> **Task data**
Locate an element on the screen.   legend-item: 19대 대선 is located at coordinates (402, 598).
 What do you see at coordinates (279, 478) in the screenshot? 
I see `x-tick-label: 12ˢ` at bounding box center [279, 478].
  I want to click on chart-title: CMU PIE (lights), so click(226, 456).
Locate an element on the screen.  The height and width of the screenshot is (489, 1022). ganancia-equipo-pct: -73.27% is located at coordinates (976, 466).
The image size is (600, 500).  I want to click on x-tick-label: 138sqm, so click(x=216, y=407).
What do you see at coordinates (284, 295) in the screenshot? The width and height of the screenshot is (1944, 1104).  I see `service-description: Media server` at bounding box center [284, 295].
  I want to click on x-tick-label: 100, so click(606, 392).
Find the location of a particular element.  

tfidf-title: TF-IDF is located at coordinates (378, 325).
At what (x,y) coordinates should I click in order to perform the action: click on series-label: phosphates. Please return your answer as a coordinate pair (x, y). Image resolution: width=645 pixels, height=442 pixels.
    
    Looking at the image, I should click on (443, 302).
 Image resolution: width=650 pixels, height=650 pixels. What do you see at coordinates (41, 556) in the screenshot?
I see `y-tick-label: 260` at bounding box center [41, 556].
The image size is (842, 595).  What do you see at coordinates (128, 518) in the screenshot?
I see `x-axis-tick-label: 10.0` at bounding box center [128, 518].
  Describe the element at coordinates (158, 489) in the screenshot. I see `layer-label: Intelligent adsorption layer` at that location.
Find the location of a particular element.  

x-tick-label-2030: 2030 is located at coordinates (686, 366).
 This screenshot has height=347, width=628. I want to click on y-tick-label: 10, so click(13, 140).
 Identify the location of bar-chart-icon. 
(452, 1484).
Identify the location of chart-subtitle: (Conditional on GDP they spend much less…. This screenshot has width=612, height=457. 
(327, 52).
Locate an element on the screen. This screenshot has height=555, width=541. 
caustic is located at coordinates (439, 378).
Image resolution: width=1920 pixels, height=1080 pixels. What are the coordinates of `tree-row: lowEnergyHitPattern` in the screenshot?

> **About this task**
Retype the lines above exactly, starting at the line that contains "At what (x,y)" and ending at the line that contains "center [41, 556].", with both of those lines included.

> **Output for this exercise**
At what (x,y) coordinates should I click in order to perform the action: click on series-label: phosphates. Please return your answer as a coordinate pair (x, y). Image resolution: width=645 pixels, height=442 pixels.
    
    Looking at the image, I should click on (443, 302).
 Image resolution: width=650 pixels, height=650 pixels. What do you see at coordinates (41, 556) in the screenshot?
I see `y-tick-label: 260` at bounding box center [41, 556].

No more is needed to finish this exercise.